UC San Diego’s Thomas E. Levy Among Recipients of President’s Research Catalyst Award
- Tiffany Fox
- Tiffany Fox - firstname.lastname@example.org
- Tiffany Fox
University of California President Janet Napolitano has announced the recipients of the 2016 President’s Research Catalyst Awards, chosen from a pool of more than 180 proposed projects. Qualcomm Institute affiliate Thomas E. Levy of the UC San Diego Department of Anthropology is one of the recipients of the award.
The four awards, totaling more than $4.8 million, will involve faculty and students from nearly every UC campus. The selected research projects focus on protecting biodiversity; enhancing agricultural resilience in times of drought; the detection of dark matter; and preserving cultural heritage sites in the Middle East.
"Some of the most important research happening today is interdisciplinary and collaborative," Napolitano said. "With these awards we are creating new opportunities for those kinds of productive partnerships while furthering research that ranges from archeology to particle physics."
Levy's $1.07 million project will leverage the recently-announced Pacific Research Platform — a 10-100Gb/s networking platform led by UC San Diego and UC Berkeley — to curate, analyze and visualize 3D data from at-risk archaeological sites in Egypt, Turkey, Jordan, Israel, Greece, Morocco and Cyprus.
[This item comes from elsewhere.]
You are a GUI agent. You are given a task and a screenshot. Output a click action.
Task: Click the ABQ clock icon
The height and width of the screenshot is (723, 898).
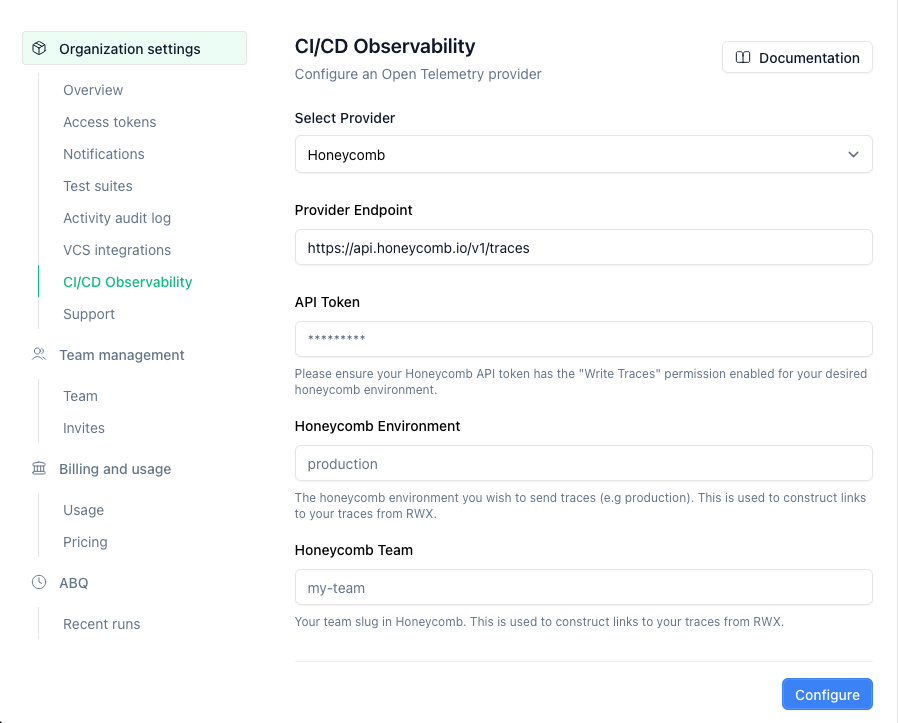(x=39, y=582)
The work, which is being done in collaboration with archaeology faculty at UC Berkeley (Benjamin Porter), UC Merced (Nicola Lercari) and UCLA (Willeke Wendrich), incorporates more than 10,000 years of cultural materials, architecture and landscapes. It includes site and artifact identification, cataloging, and digital preservation of complex data and other content derived from satellite imagery, drones, sensors, 3D data capture, and other techniques. The platform is expected to enable correlative studies of regional climate/environmental data and demographic, cultural, and technological changes, as well as the creation of 3D models using new kinds of geospatial data. It will also enable studies of how human conflicts, climate change, pollution, natural disasters, and looting affect archaeological sites and forecasting of critically-endangered places.
Levy's proposal includes walk-in life-sized 3D kiosks and personal devices for viewing digital objects and sharing heritage data at each campus. The devices will also be networked for telepresence collaboration in 3D. Public engagement in the UC research mission will be promoted via online crowd-sourcing to monitor at-risk sites, and open-source software will enable public access to 3D digital heritage visualization.
"The project will position UC as a national leader in global cultural heritage preservation efforts, and California as an active participant in ‘archaeo-diplomacy’ by offering solutions for virtual documentation of at-risk cultural resources," said Levy. It will also be one of the signature projects for the newly created Center for Cyber-Archaeology and Sustainability at the Qualcomm Institute.
Napolitano launched the President's Research Catalyst Awards in December 2014. The program channels $10 million over three years to fund research in areas of strategic importance, such as sustainability and climate, equity and social justice, health care, and basic discovery. To qualify, projects must be multi-campus, multi-disciplinary efforts that offer research, teaching and learning opportunities for undergraduate and graduate students. This year, applicants were also asked to incorporate public engagement and faculty mentorship components into the projects.
This year's recipients were selected following a highly competitive review process. A panel of experts evaluated applications and recommended ten finalists to the president. Napolitano then selected four projects that represent a broad scope of disciplinary and topical diversity and will be of benefit to California and the world.
The other award recipients are:
- Preservation of Biodiversity through Conservation Genomics: Led by Robert Wayne, UCLA, $1.76 million. A network of 5 UC campuses will develop a revolutionary bioinformatics toolkit to understand changes in gene expression and how threatened populations respond to changes in their habitats and in the climate. The collaboration will involve undergraduate students and the public in a DNA-based biodiversity survey across California.
- California Drought and Carbon Management for Agriculture: Led by Samantha Ying, UC Riverside, $1.69 million. California agriculture, a backbone of the state’s economy, faces enormous challenges as access to a predictable water supply declines. Cutting-edge research in the soil microbiome holds promise for understanding soil-carbon dynamics. A collaboration of four UC campuses, Lawrence Berkeley National Lab and several Agricultural Research and Extension Centers will estimate how crops like tomatoes and alfalfa respond to drought using varying farming practices and irrigation methods.
- Sensors for Detecting Dark Matter: Led by Holger Müller, UC Berkeley, $300,000. Dark matter makes up most matter in the universe, but the particles that comprise it remain undetected. Using data collected at three UC campuses, this project will use sensitive probes to search for ultra-light subatomic particles believed to constitute dark matter, potentially revealing clues that will identify the basic building blocks of the universe.
UC faculty will be invited to apply for the third round of the President’s Research Catalyst Awards funding, with an RFP process beginning in spring 2016. More details will be posted here.
The awards are funded through an existing president’s fund used to support systemwide initiatives.